Pictures in the records below are skipped; the rest is copied exactly.

Given data:
--------

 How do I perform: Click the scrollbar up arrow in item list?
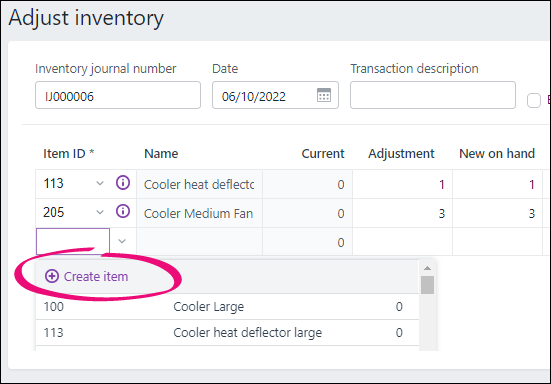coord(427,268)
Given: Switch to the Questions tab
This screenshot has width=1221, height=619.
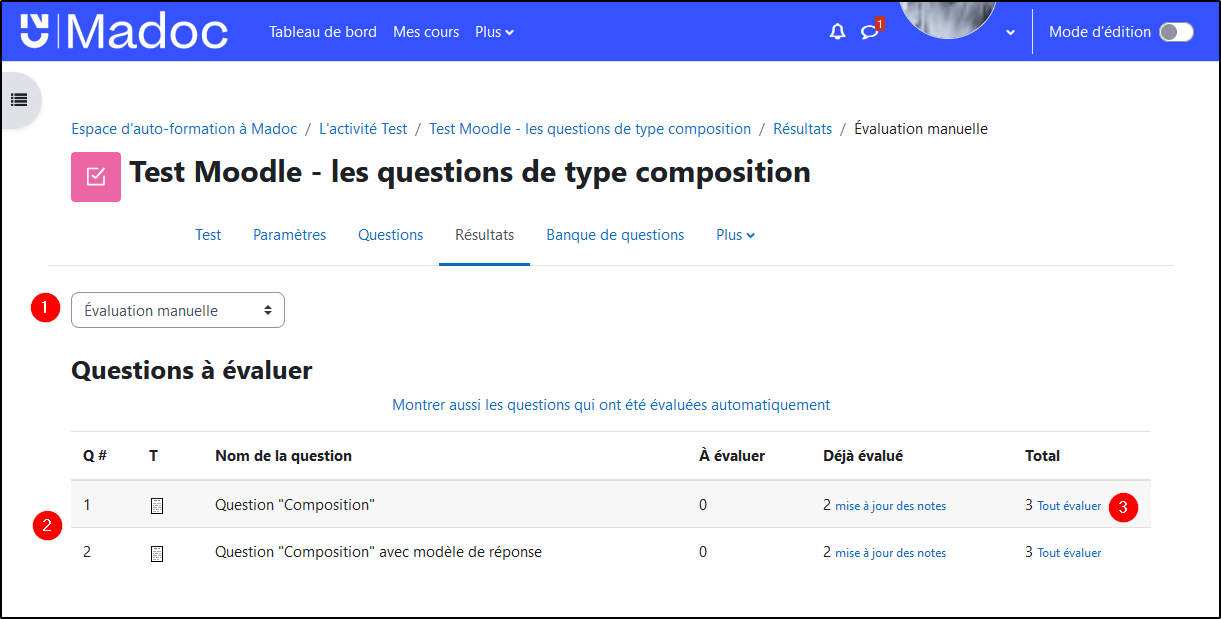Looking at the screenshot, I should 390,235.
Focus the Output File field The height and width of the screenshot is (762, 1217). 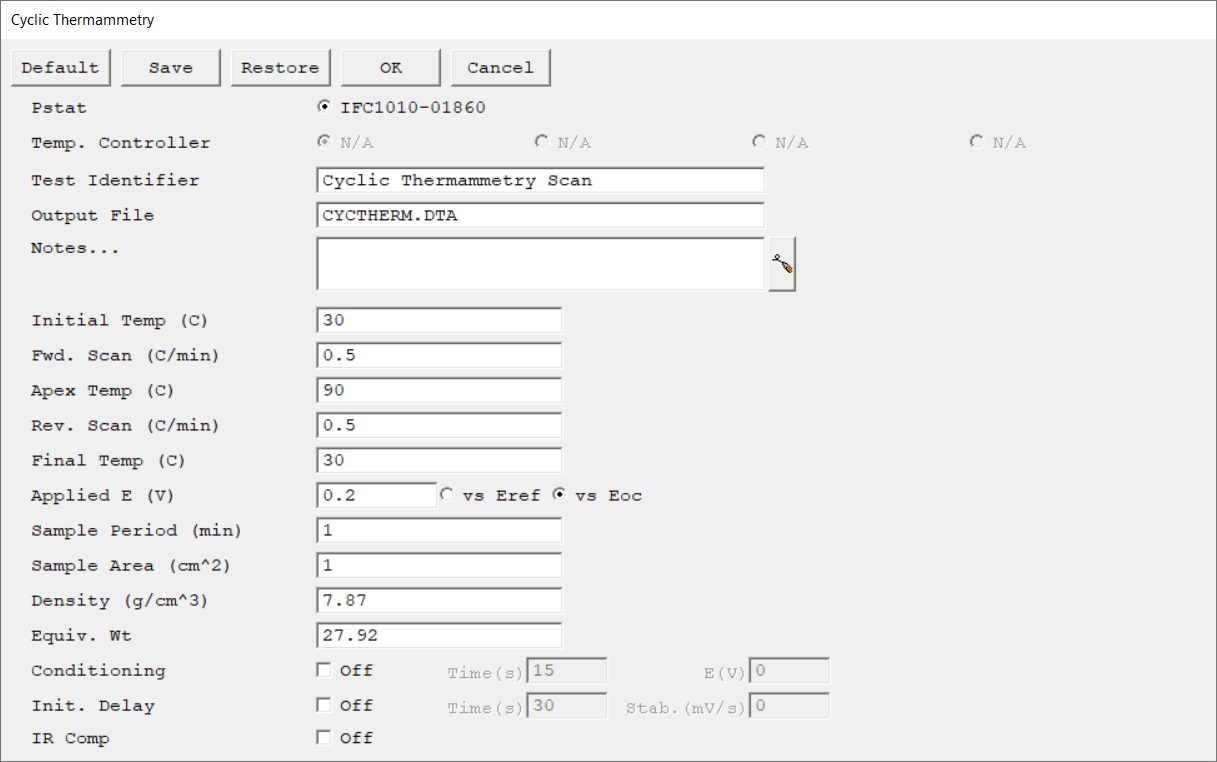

--------

Answer to this problem:
 How do I perform: Click the scrollbar up arrow in item list?
coord(427,268)
Given: Switch to the Questions tab
This screenshot has width=1221, height=619.
Looking at the screenshot, I should 390,235.
Focus the Output File field The height and width of the screenshot is (762, 1217). 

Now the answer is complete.